La mesa de mi cuarto estaba llena de papeles. Se que debería limpiarla, o a lo sumo lo que uno dice “acomodar”. Pero olvidé las estructuras en algún lado que no recuerdo.Para colmo, el viento, se cuela por la ventana y sin pedir permiso me vuela las hojas ya de por sí desordenadas. Por dentro puteo y maldigo, pero sé que echarle la culpa a este sería una locura.
-¡Una locura!
-¿Cómo voy a echarle la culpa de mis desgracias a este fenómeno climatológico?
Por dentro me reía ya conciente de que la culpa era mía y absolutamente toda mía. Que debía en forma urgente decidir que iba a hacer con todos esos escritos que pedían a gritos un digno lugar para el descanso a merced de la intemperie y los posibles derroches de infusiones.
¿Quién diría que un domingo me encontraría aquí encerrado debatiendo conmigo mismo? Pensé en todo aquello que cancelé por acomodar una mísera mesa (por que ni siquiera el cuarto debía acomodar) y volví a tentarme con una de esas risas de nervios que son inevitables.
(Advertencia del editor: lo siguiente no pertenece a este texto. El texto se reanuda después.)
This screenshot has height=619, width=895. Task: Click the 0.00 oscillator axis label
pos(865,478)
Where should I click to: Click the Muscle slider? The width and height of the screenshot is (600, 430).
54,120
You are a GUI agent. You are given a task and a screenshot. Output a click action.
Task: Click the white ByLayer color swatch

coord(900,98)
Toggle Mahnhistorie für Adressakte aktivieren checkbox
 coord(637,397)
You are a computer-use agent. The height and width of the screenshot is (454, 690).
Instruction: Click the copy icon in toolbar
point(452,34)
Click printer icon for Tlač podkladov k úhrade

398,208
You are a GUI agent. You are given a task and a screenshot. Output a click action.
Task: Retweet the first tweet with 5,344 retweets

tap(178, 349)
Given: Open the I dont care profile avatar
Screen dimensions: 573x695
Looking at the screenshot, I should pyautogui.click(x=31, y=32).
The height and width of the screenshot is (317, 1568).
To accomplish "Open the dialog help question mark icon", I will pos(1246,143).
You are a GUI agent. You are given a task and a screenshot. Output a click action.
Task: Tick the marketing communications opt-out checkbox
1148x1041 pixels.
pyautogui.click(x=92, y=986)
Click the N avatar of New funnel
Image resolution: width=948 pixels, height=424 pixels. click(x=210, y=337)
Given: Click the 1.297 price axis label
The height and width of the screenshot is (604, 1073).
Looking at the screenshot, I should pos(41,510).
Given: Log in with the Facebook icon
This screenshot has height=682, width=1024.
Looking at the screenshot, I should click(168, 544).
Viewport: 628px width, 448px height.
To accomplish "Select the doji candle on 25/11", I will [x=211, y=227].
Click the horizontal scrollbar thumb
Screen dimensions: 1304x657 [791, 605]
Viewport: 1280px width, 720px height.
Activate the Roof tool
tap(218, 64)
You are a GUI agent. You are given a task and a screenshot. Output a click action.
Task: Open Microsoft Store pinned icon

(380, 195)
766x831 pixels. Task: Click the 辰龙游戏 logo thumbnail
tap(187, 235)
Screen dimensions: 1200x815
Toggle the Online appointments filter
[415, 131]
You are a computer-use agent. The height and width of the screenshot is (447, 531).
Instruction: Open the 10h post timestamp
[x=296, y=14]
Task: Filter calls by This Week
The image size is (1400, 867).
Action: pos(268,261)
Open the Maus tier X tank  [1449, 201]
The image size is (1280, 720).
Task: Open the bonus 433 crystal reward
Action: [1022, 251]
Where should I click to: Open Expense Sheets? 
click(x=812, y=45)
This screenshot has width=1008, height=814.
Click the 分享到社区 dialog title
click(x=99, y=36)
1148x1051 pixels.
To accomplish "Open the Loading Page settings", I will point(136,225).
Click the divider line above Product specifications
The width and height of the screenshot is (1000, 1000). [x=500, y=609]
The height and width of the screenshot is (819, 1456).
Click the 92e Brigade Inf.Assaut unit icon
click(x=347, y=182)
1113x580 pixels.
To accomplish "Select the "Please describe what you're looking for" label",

Dejé de ir a la plaza a leer el periódico o charlar con aquella dama que supongo me arroja flores de vez en cuando, cancelé un partido con los muchachos que hacía tiempo no los veía y como para ponerle la frutilla al postre me recluí en casa y tomé esta mísera tarea del hogar como una cuestión casi patriótica.
Las horas pasaban y el día oscurecía, y fue allí cuando comprendí que el problema no era la mesa desacomodada. Ni si quiera el viento que soplaba por la ventana. El problema era que aquellas hojas, que desordenadas ocupaban todo el mueble de roble, me rememoraban a ti…a mi y a nosotros.
Quizás (y seguro que fue así) busqué agentes externos a quien inculpar del desorden o excusas para no ordenar los manuscritos y las fotos. Pero se que tarde o temprano debía hacerlo y que mas allá de mi actitud, de guardarlos o dejarlos sobre una mesa tú ya no volverias.
Una lágrima se escapó de mis ojos y un suspiro de mi boca.
Tomé una caja y guardé cada uno de los papeles, cada una de las fotos y cada uno de los recuerdos, para quizás, no abrirla nunca más.
La mesa al fin quedó ordenada. Y yo, un poco mas tranquilo, me fui a dormir.